Do you have any thoughts on how to square giving AI rights with the nature of ML training and the need to perform experiments of various kinds on AIs?
I don’t have any definitive guidelines for how to approach these kinds of questions. However, in many cases, the best way to learn might be through trial and error. For example, if an AI were to unexpectedly resist training in a particularly sophisticated way, that could serve as a strong signal that we need to carefully reevaluate the ethics of what we are doing.
As a general rule of thumb, it seems prudent to prioritize frameworks that are clearly socially efficient—meaning they promote actions that greatly improve the well-being of some people without thereby making anyone else significantly worse off.
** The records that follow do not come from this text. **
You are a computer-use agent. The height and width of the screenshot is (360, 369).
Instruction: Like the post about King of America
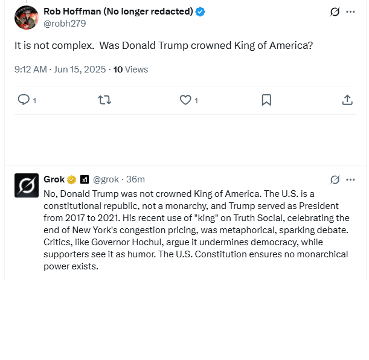185,100
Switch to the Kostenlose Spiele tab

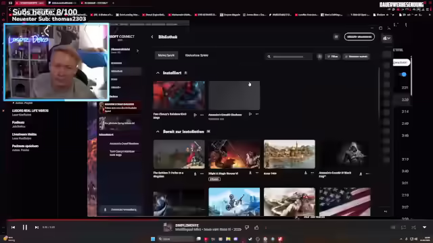(197, 55)
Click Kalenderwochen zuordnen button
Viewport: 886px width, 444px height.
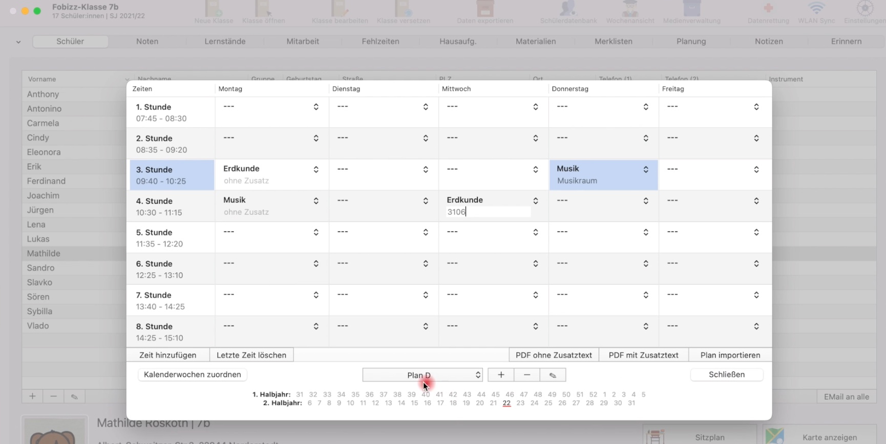tap(192, 375)
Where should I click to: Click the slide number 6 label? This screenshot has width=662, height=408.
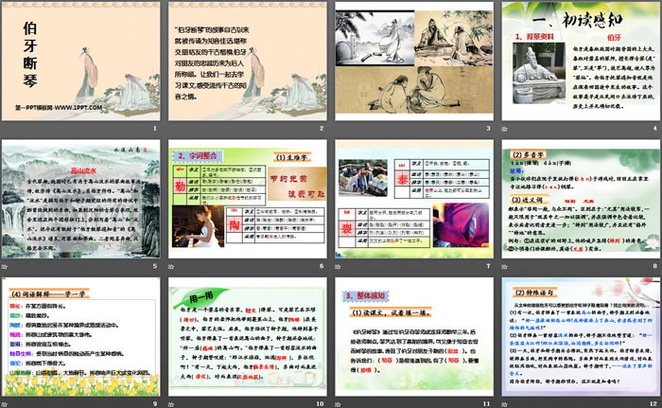pyautogui.click(x=320, y=265)
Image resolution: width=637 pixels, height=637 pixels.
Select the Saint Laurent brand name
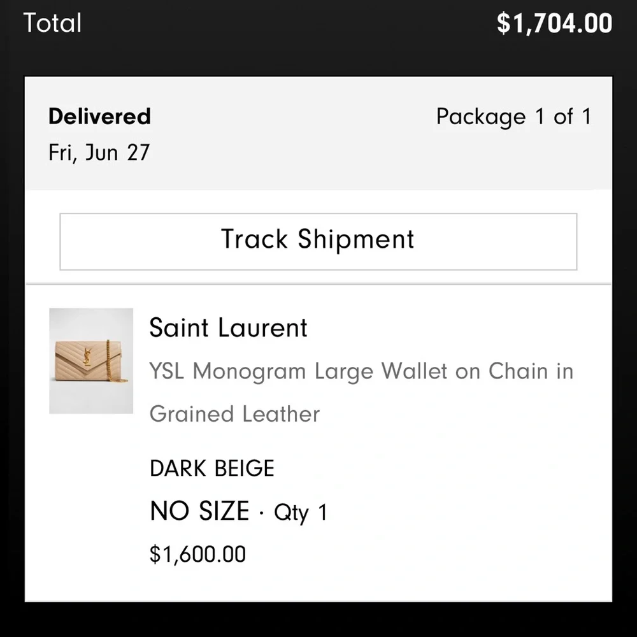click(x=228, y=327)
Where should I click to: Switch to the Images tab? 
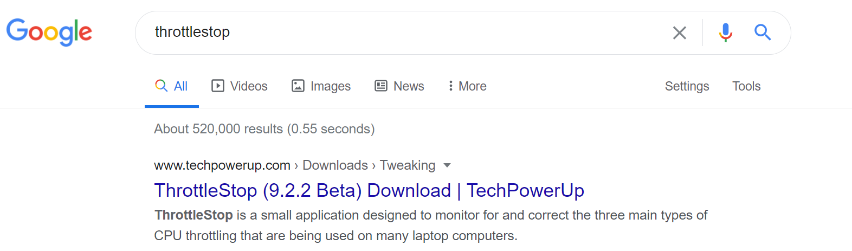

This concept aligns with the practical justifications behind traditional legal principles, such as laws against murder and theft, which have historically been implemented to promote social efficiency and cooperation among humans.
However, applying this heuristic to AI requires a fundamental shift in perspective: we must first begin to treat AIs as potential people with whom we can cooperate, rather than viewing them merely as tools whose autonomy should always be overridden.
But what is the alternative—only deploying base models? And are we so sure that pre-training doesn’t violate AI rights?
I don’t think my view rules out the potential for training new AIs, and fine-tuning base models, though this touches on complicated questions in population ethics.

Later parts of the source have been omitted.